DEV Community: Nikita Benkovich

We Investigated Why Claude’s Memory Fails. Here’s What We Learned

Nikita Benkovich — Wed, 01 Apr 2026 06:47:24 +0000

Memory is arguably the most fundamental capability for a useful agent. Without it:

The agent can't adapt to a user's preferences over time
It repeats the same mistakes across sessions
The user has to re-prompt the same rules every conversation ("always use strict typing", "never mock the database in tests", "our auth token expiry is 900s")
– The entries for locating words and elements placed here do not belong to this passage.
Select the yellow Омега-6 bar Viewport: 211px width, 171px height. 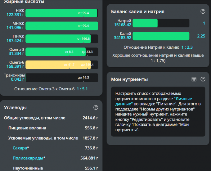pos(61,65)
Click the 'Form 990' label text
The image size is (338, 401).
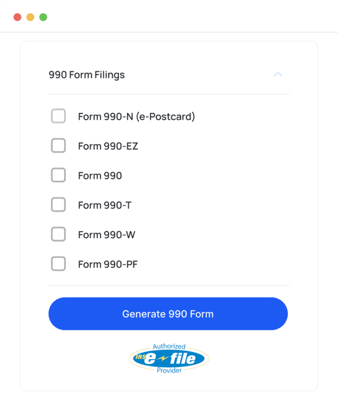[100, 176]
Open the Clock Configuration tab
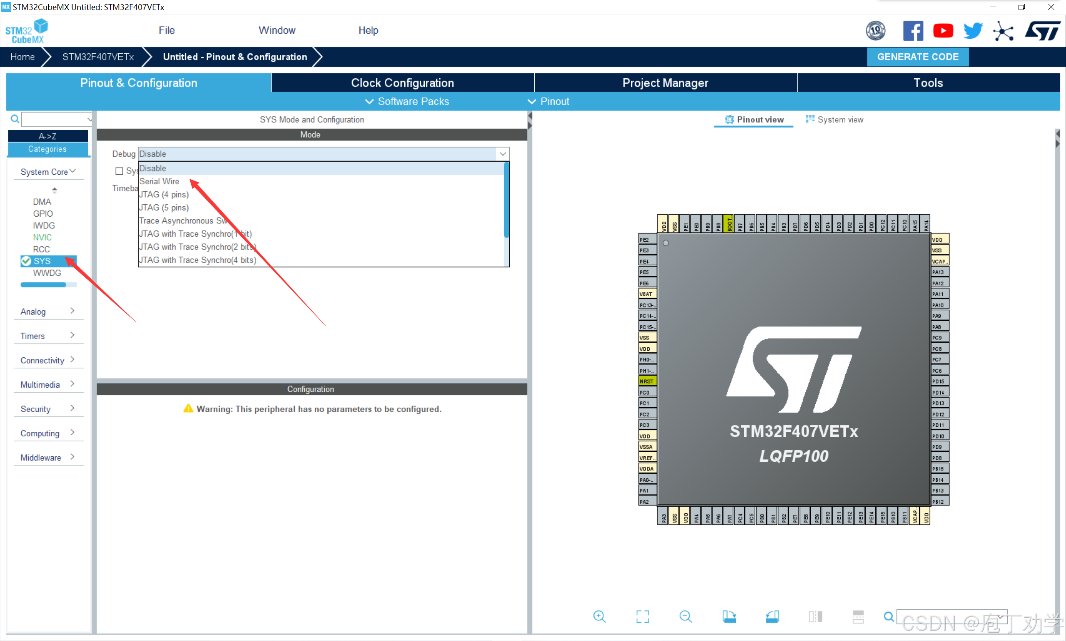This screenshot has width=1066, height=641. 402,83
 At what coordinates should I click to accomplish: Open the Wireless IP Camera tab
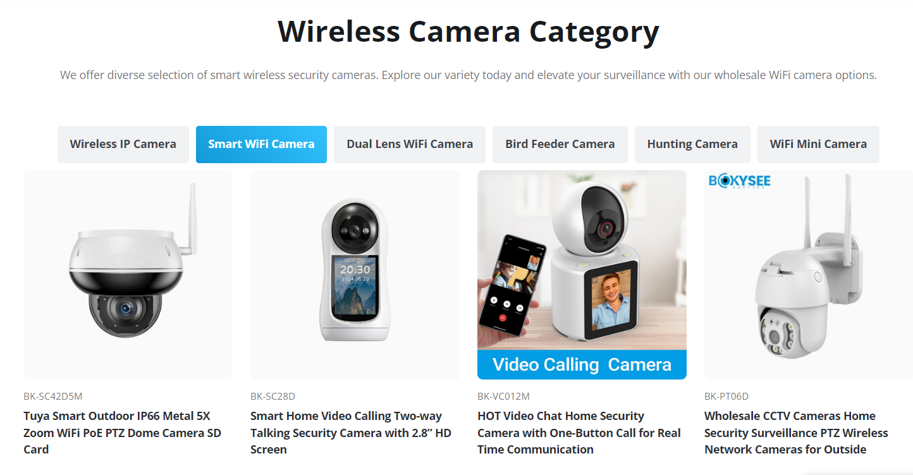tap(123, 144)
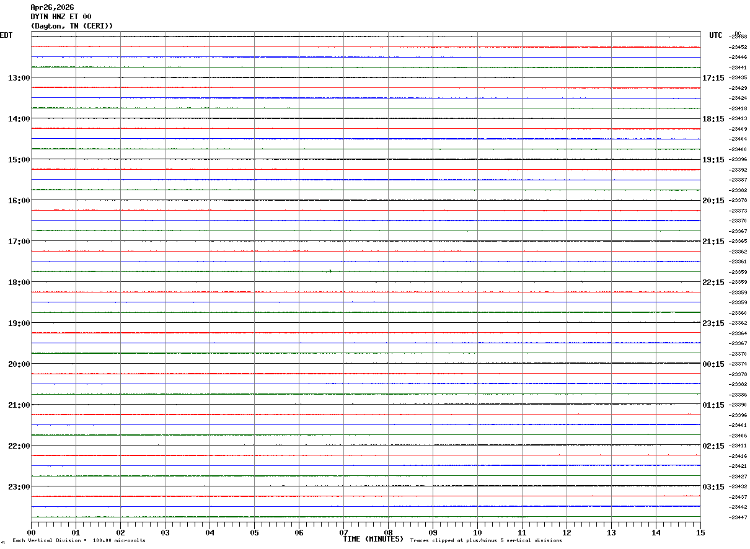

This isn't a minor UX annoyance — it's the difference between an agent that gets better the more you use it and one that resets to zero every session.

The problem with Claude's native memory

Claude Code gives you two options:

CLAUDE.md — you write it, you maintain it. Rules the agent should follow, project context, conventions. Fully manual.
MEMORY.md — Claude maintains it automatically, appending notes during sessions. No manual work.

MEMORY.md sounds like it solves the problem. In practice it has three hard constraints:

Constraint	What it means
Per-repo scope	Global preferences (code style, team conventions) have to be duplicated into every project
One-time startup injection	The file is read once at session start, not re-surfaced when relevant mid-session
Size-bounded by position	Only the first N lines are read — notes get dropped by position, not by relevance

The result: as MEMORY.md grows, older notes fall off the bottom regardless of how important they are. And a rule written on day 1 of project A doesn't exist in project B.

What we wanted instead

We set a design target before writing any code:

Context-activated — hints surface when relevant to the current work, not at startup
No extra user-facing calls — injection should be automatic, invisible, fast
Unbounded storage — adding notes shouldn't degrade performance or relevance
Global — preferences like "never use duck typing when object structure is defined" should apply across all repos
Cheap — not a $0.10/tool-call overhead
Easy to install — one command installation

The core idea: a dedicated LLM whose context is your memory

Traditional retrieval — keyword search, vector embeddings matches on surface similarity. It doesn't understand what the agent is currently doing.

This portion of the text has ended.